A DOR DA DEPENDÊNCIA


Companheiros,
Quem de nós sofreu ou sofre a maior dor?
Será que minhas dores são menores do que a de outros companheiros? Ou maiores? Será que dor pode ser mensurada?
Estamos preparados para suportar a dor que outra pessoa está suportando?
A dor vem sob medida?
Ouvi várias vezes em reuniões de A.A.: "Deus não nos manda uma dor que não possamos suportar", ou frases parecidas com esta. Muitas vezes achei quase uma ofensa.
Um padrinho, sábio e irritante costumava dizer para mim e quem mais estivesse precisando de apadrinhamento: "Vai passar". Irritava porque é como se ele não desse o devido valor à minha dor imensa, insuportável e, com certeza, eterna. Pensava eu enquanto não via possibilidades e achava que a vida estava acabada dentro de uma garrafa. Ele diminuía o valor da dor dizendo que ela era temporária. Não podia acreditar.
Tenho dores que parece não passar. Há três anos tive uma perda de um ente querido e que todos os dias, eu digo, todos os dias, todos, sem exceção, todos os dias, isto dói. Ás vezes dói menos, às vezes mais. Às vezes parece insuportável. Às vezes eu choro perdidamente. Ninguém vê onde quebrou, onde amassou, porque é que está doendo. Às vezes eu tenho que falar disso com alguém, ajuda a espera de dor passar.
Preces ajudam. Entrar na Internet para tirar de minha cabeça as besteiras que passam por ela... Me agarrar com meu marido que está perto e sabe como sofro. Dói nele também, mas ele sabe que em mim dói mais. Talvez porque eu não tenha todos os anos de sobriedade que ele tem, talvez porque ele tenha outras dores que doem ainda mais.
E tem dor, tem medo que eu nem posso partilhar com ele. Tenho que me fazer de forte. Mas eu não sou assim tão forte, nem tão sóbria, nem tenho tanta fé. Mas eu preciso ter. Eu estou tentando. Escolhemos essa dura partilha e temos que nos fortalecer mutuamente. Desde que meu companheiro partiu sem volta, minha cabeça roda e todos os medos escondidos debaixo do tapete saíram e ficaram expostos.

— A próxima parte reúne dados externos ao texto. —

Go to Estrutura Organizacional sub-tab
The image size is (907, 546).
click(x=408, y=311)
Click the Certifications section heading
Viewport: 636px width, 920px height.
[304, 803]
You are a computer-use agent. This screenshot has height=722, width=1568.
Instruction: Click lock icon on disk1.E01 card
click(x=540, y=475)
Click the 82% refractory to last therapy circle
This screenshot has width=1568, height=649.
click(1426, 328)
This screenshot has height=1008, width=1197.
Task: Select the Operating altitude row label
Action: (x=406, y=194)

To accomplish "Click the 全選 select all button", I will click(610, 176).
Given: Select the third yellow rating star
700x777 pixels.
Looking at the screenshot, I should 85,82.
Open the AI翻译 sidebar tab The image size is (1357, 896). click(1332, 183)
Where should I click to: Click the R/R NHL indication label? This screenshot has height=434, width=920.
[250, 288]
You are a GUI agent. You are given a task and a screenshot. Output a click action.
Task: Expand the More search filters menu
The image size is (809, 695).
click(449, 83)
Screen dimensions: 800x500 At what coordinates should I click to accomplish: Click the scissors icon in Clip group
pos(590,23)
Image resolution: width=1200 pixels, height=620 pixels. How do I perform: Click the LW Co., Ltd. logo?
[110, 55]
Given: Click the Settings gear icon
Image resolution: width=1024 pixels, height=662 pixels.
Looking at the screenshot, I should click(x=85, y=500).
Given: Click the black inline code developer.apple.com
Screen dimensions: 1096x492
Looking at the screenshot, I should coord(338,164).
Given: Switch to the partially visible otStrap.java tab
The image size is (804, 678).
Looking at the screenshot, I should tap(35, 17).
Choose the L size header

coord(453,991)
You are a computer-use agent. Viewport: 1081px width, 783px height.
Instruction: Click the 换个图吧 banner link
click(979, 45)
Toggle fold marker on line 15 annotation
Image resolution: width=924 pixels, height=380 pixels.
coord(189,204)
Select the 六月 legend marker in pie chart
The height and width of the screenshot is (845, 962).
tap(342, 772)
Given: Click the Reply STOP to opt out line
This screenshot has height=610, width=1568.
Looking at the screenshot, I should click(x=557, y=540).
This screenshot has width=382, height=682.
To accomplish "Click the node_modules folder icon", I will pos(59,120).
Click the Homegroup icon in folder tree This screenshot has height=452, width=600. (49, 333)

Eu nunca estive em acidente de carro, nunca perdi um emprego, nunca fiquei sem casa, nunca dormi na rua, nunca isto, nunca aquilo. Mas eu te garanto, eu já sofri à beça. Nem todo meu sofrimento foi porque eu estava bebendo, mas eu bebi muitas vezes porque eu estava sofrendo e achava que bebendo ia fugir da dor. Não deu certo. E a coisa inverteu: a bebida trouxe mais dor.
É muito complicado. Mas acho que o filósofo Caetano explicou: cada um sabe a dor e a delícia de ser o que é. Cada um com sua dor. Cada um de nós sabe o quanto custou chegar até aqui. Algumas pessoas têm a mania irritante de quando se está mesmo para baixo, precisando de compaixão, de alguém que entenda... etc. dão sempre a mesma tarefa: a lista da gratidão. Era para eu listar as coisas pelas quais eu estava agradecida. Na primeira vez que recebi a tarefa eu estava tão brava e tão longe de estar sóbria, embora não estivesse bebendo, que eu achei que não ia ter nada para listar. Não que eu não tivesse nada, embora eu achasse que não tinha nada. É que eu não estava agradecida por nada.
Mas o tempo passa, fui, lentamente me afastando da garrafa, a consciência de que o tamanho da dor era infinitamente aumentado por ela. O álcool traz depressão quando o corpo grita por ele. Só quando estamos no meio do furacão é que não vemos assim. É tão cômodo sofrer e lastimar! Isso permite que beba de novo e de novo. A dor como eu a via era fruto de minha dependência.
Tenho dores, todos têm. Sem ela talvez a vida nada acrescentasse porque somos muito pequenos, quase crianças ainda e não valorizamos aquilo e aqueles que nos cercam. A dor não é castigo dos céus, ela é processo de aprender a ser feliz.
A dor não é falsa quando se manifesta, embora possa ser criada, ou aumentada.
E creia, é bem mais fácil criar alegria, bem mais útil e bem mais leve.
Não leve sua dor tão a sério, não vale a pena. Saia da garrafa, ou da droga. Isso vale a pena.